◆ Action item ◆
Go through the following data and transcribe exactly the stretch of lines from the one holding "Where should I click to: Click" to the one holding "Click the Lawn", both included.

◆ Extracted data ◆
○ ○ ○ ○ ○ ○ ○
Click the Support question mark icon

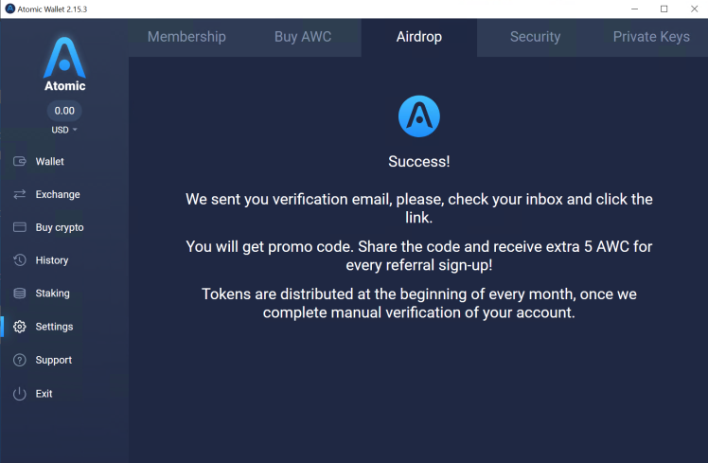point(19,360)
○ ○ ○ ○ ○ ○ ○
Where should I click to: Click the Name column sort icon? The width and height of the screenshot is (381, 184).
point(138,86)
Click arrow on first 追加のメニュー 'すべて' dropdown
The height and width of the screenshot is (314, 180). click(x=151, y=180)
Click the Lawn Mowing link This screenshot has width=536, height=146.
○ ○ ○ ○ ○ ○ ○
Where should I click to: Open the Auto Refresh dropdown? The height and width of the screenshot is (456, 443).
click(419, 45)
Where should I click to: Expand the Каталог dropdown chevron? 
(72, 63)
○ ○ ○ ○ ○ ○ ○
◆ Written response ◆
Where should I click to: Click the Name column sort icon? The width and height of the screenshot is (381, 184).
point(138,86)
Click arrow on first 追加のメニュー 'すべて' dropdown
The height and width of the screenshot is (314, 180). click(x=151, y=180)
Click the Lawn Mowing link This screenshot has width=536, height=146.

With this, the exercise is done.